#### TO DO:
1. Do these statements agree with the blog post on being sad below: (a) the writer would rather talk about being sad with friends than on a blog, (b) the writer blogs mainly to gain views, (c) taking antidepressants does not mean the writer is depressed? Answer each with yes or no and quote the deciding words from the post.
2. Can you carry on the blog post on being sad below, picking up after its last sentence?

#### EXCERPT TO READ:
Segment Open
It’s not always lightness

I don’t like talking about being sad. Because the more attention you give something, the more substantial it becomes. I also like to think that I’m a positive person.

I’m not saying you should just brush everything under the carpet. This is why I’ve turned to my blog. I don’t like talking about being sad to my friends. It’s not a good conversation to have is it?! For me, talking about it on a blog post is far more effective because I’m not “off loading” to anyone, I’m just getting my thoughts and feelings outs of my head. It doesn’t matter how many people see it.

I’m not here for the stats! I’m here for my sanity. Blogging has really helped me accept things. Accept my KTS, my bouts of depression.

I don’t like to say I’ve got depression, because I don’t feel like I do have it all the time.

I may be on anti depressants but that doesn’t mean I am depressed.
Segment Closed
Dataset entries
Segment Open
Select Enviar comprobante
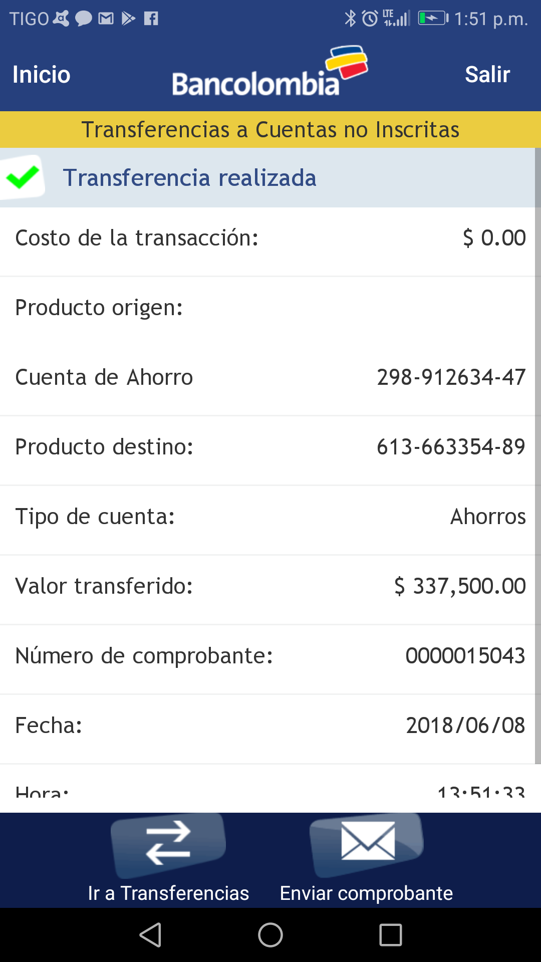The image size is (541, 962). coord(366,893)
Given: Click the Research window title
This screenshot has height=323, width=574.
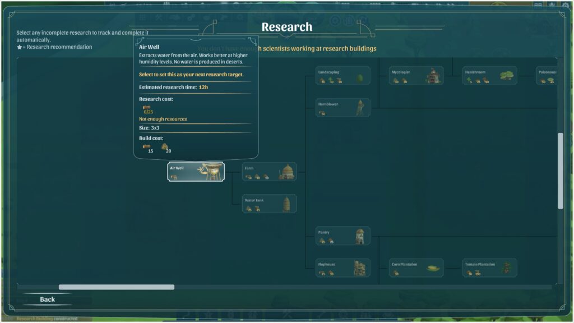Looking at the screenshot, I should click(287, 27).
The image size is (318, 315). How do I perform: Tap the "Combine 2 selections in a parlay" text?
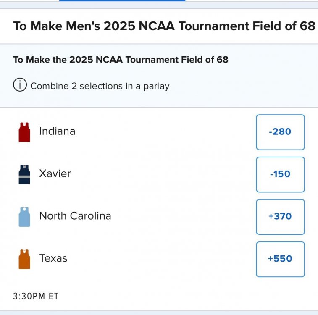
Segment Closed
#### RESPONSES BY ITEM NUMBER:
1.
(a) No: "I don’t like talking about being sad to my friends."
(b) No: "I’m not here for the stats! I’m here for my sanity."
(c) Yes: "I may be on anti depressants but that doesn’t mean I am depressed."

2.
I’ve thought about coming off them, but to be perfectly honest I’m terrified about what mental state I’ll be in afterwards. I suppose that’s why I’m a bit uppity about taking painkillers. Because I don’t want to rely on them. I don’t want them to become a regularity like my anti depressants are.

Also, conventional medicine= side effects= even more medicine.

I do feel depressed on my period. I feel very sad. And I say stupid things without thinking it through. It’s horrible. My periods were a lot worse mentally when I wasn’t taking anti depressants. I would spend days feeling shit; often not leaving the house.

If there wasn’t sadness we wouldn’t know happy. It’s normal to feel sad. I’ve learnt to feel the emotion and ride it out. Acknowledge that it’s there.

This too shall pass.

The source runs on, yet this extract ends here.